WORK INSTRUCTIONS:
Please print exactly the lines from the line containing "Instruction: Open team Fiorentina" through the end of the data, no more, and keep pictures out of the copy.

[Dataset entries]
- - - -

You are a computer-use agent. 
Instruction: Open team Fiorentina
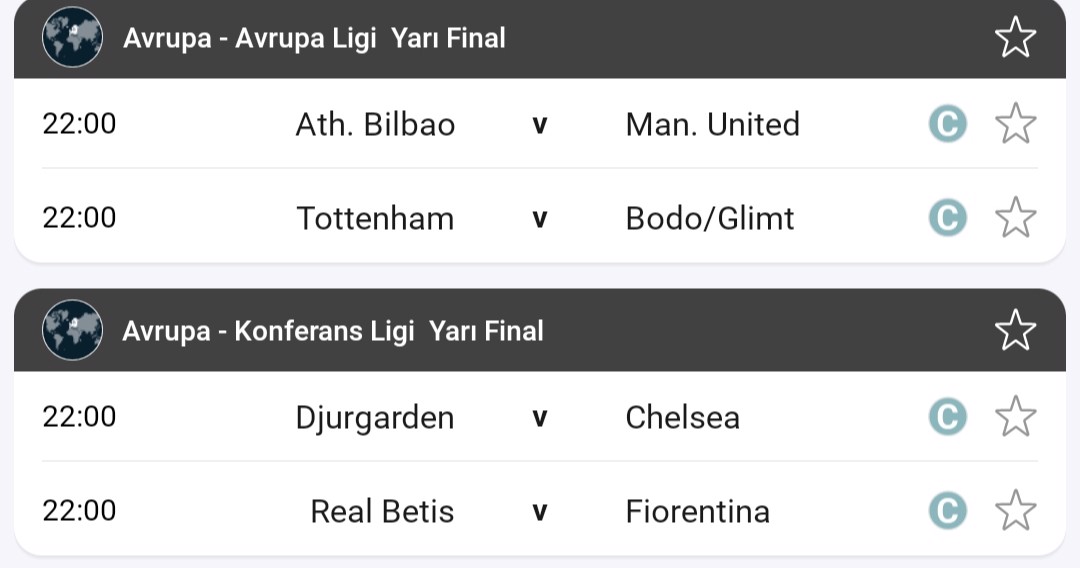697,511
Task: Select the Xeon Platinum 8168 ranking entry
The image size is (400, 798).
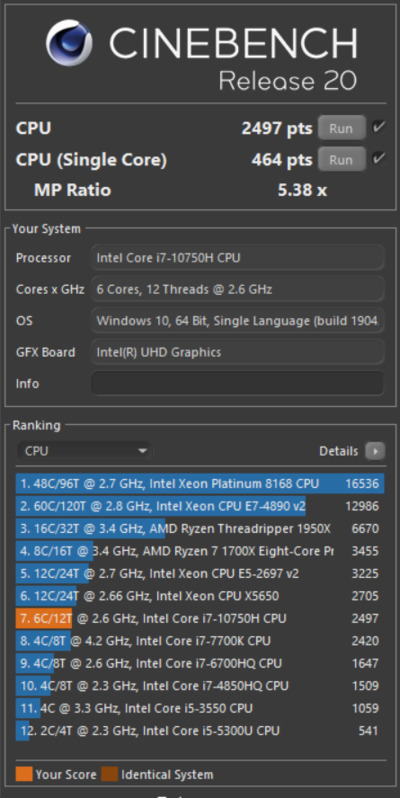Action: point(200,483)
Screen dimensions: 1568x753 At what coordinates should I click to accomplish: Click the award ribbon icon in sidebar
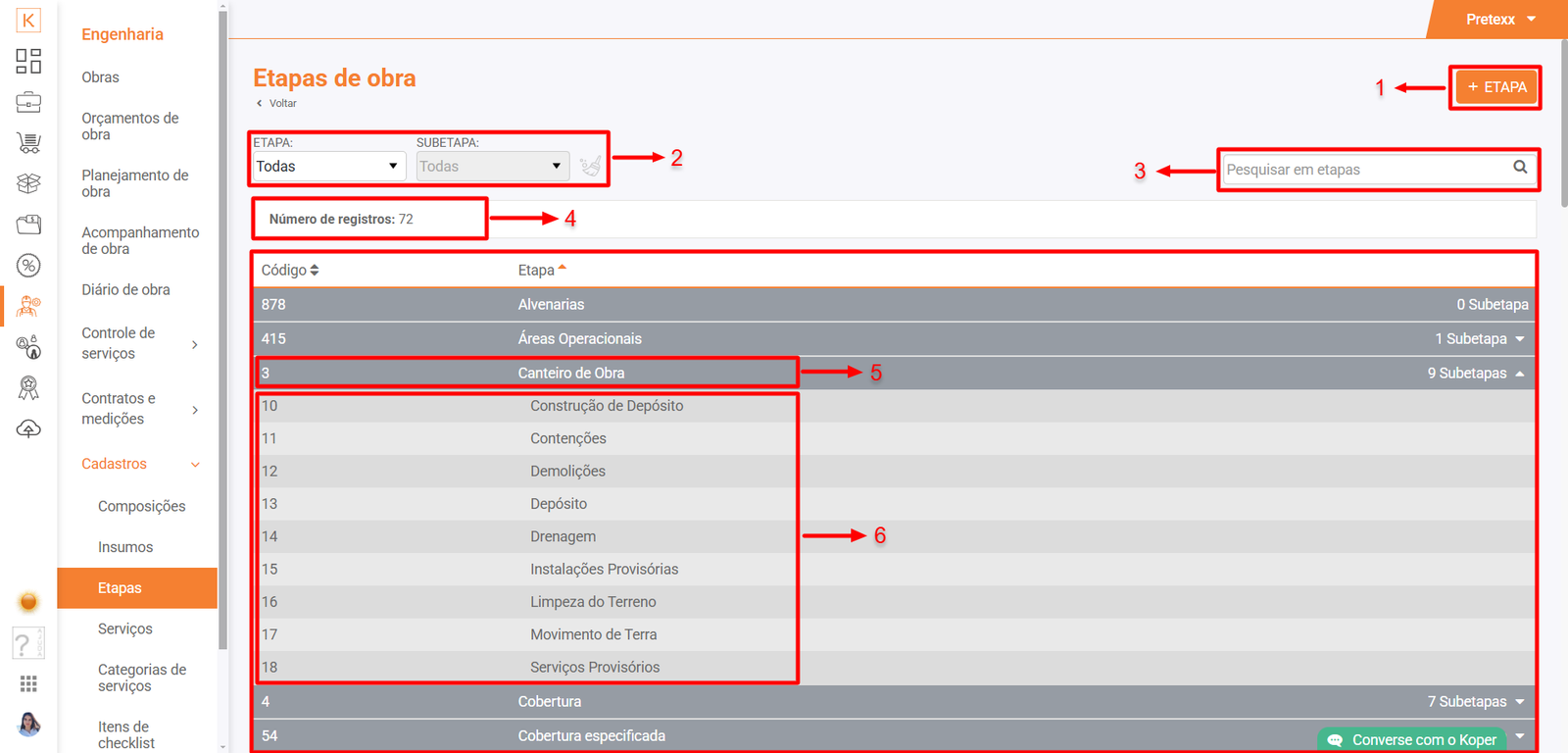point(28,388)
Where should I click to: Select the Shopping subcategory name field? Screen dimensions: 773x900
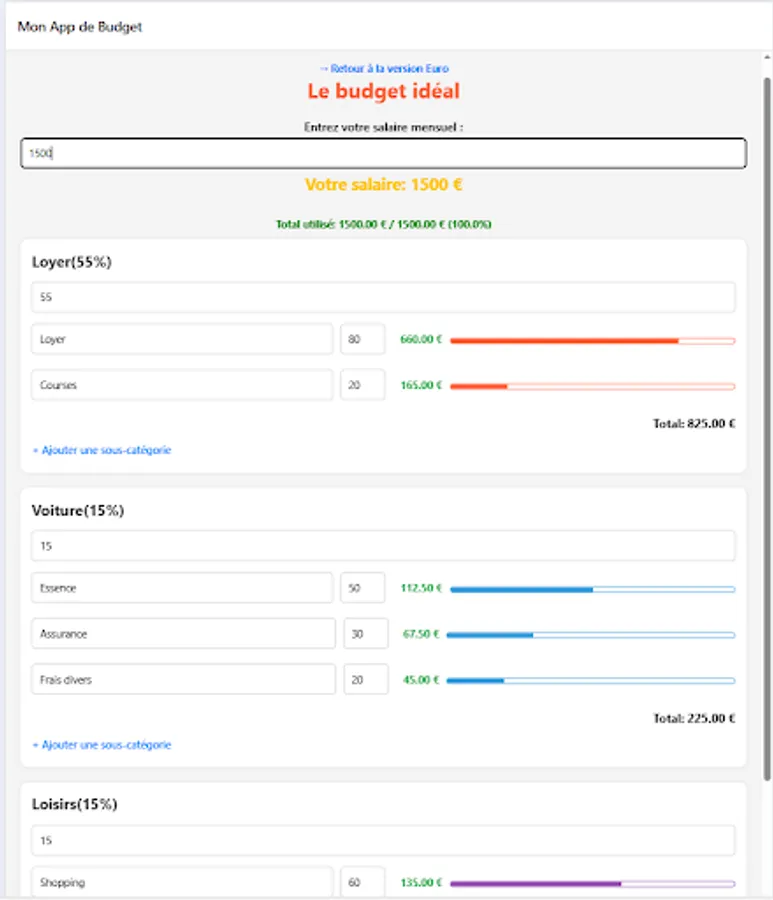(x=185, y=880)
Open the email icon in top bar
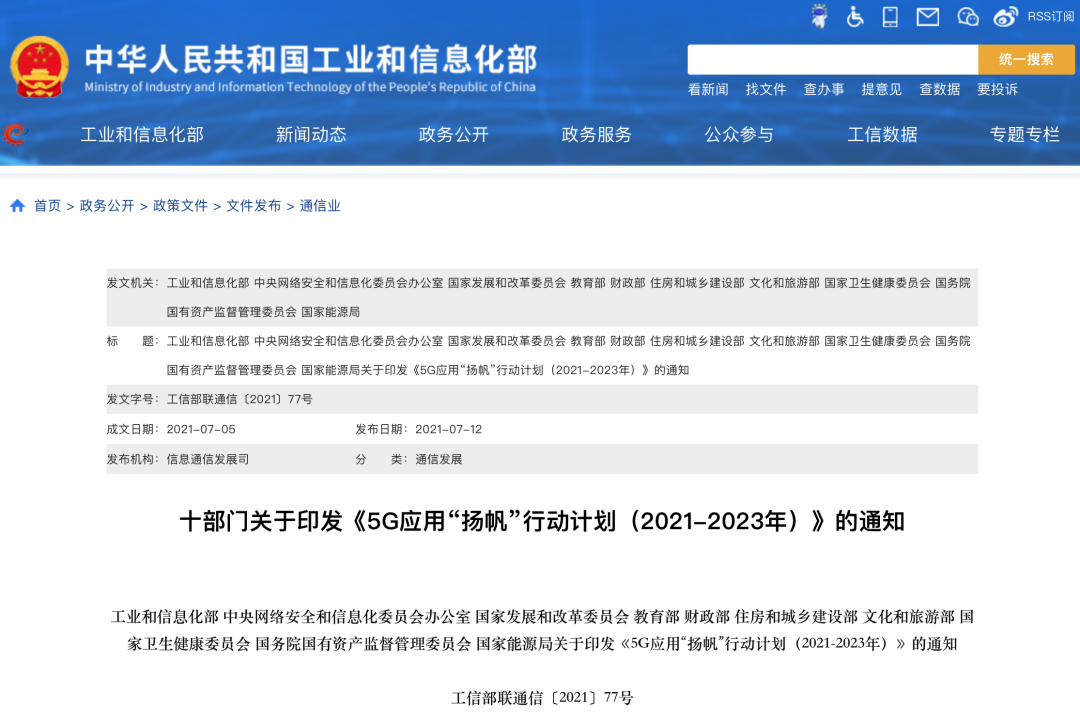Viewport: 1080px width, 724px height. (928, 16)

- - - -

YOUR SOLUTION:
Instruction: Open team Fiorentina
697,511
Task: Select the Xeon Platinum 8168 ranking entry
The image size is (400, 798).
Action: point(200,483)
Screen dimensions: 1568x753 At what coordinates should I click to accomplish: Click the award ribbon icon in sidebar
point(28,388)
Where should I click to: Select the Shopping subcategory name field? Screen dimensions: 773x900
(x=185, y=880)
Open the email icon in top bar
Viewport: 1080px width, 724px height. (928, 16)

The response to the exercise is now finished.